## Given data:
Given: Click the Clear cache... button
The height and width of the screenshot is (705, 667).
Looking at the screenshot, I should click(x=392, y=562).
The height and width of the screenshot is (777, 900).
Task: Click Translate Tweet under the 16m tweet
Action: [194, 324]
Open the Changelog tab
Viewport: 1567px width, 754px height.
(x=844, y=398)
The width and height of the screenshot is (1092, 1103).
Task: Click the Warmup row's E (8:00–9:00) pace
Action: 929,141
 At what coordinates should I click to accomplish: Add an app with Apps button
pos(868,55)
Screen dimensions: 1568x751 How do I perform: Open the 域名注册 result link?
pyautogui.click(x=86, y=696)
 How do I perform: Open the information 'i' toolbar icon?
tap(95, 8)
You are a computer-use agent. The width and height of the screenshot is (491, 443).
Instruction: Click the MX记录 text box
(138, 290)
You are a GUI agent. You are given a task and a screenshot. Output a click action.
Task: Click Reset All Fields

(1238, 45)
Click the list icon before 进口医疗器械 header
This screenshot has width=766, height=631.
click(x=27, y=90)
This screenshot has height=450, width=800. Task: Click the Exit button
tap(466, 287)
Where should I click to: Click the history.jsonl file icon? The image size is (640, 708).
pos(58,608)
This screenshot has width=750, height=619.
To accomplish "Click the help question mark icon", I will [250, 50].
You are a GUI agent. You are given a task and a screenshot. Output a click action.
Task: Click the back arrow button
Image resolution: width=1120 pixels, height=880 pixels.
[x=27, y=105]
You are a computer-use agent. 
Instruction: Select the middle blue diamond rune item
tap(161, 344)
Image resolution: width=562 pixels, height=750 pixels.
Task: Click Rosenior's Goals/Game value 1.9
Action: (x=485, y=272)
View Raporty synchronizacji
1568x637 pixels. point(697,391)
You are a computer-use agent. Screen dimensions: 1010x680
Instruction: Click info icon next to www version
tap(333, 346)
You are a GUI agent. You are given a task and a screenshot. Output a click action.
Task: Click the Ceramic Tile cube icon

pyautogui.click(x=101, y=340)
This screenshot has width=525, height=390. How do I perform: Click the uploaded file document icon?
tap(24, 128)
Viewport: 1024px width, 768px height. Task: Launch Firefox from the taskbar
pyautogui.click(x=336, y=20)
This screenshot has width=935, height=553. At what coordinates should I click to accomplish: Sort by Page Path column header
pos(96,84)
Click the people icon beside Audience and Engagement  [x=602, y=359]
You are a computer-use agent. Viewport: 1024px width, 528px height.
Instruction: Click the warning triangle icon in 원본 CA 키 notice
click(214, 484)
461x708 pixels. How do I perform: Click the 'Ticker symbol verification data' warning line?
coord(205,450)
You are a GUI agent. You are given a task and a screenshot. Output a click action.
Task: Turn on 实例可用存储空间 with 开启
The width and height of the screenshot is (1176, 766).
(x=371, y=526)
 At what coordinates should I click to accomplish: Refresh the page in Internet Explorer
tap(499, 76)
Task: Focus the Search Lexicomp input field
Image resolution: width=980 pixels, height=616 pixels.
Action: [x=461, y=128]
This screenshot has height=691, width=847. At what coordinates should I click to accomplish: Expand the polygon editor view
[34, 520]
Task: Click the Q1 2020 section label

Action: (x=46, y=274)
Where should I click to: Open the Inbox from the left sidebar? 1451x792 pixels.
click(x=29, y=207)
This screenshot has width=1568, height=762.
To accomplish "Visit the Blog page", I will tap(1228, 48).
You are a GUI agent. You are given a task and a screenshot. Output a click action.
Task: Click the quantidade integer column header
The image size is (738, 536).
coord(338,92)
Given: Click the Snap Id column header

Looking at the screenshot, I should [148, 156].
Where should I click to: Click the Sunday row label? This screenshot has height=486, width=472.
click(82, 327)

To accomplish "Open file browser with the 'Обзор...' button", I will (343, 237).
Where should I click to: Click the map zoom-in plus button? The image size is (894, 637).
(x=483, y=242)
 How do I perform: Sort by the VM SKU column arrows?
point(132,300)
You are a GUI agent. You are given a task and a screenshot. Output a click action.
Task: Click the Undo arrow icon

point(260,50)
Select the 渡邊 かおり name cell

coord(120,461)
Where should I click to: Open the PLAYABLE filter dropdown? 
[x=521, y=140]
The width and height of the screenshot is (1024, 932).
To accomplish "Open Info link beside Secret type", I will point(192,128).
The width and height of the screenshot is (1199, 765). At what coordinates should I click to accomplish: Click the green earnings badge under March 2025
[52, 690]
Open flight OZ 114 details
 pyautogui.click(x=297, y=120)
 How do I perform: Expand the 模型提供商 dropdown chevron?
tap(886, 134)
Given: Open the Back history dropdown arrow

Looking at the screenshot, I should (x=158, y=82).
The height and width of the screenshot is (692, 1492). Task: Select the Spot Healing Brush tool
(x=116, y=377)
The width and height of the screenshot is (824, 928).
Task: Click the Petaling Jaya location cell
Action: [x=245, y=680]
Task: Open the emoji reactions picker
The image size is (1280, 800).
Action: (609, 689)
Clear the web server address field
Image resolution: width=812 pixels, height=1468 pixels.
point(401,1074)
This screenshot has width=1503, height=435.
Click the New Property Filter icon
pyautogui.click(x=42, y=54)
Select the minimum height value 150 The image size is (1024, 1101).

## Work required:
Every line above that holds the string "beside" should be copied out.

## Response below:
Click the people icon beside Audience and Engagement  [x=602, y=359]
To accomplish "Open Info link beside Secret type", I will point(192,128).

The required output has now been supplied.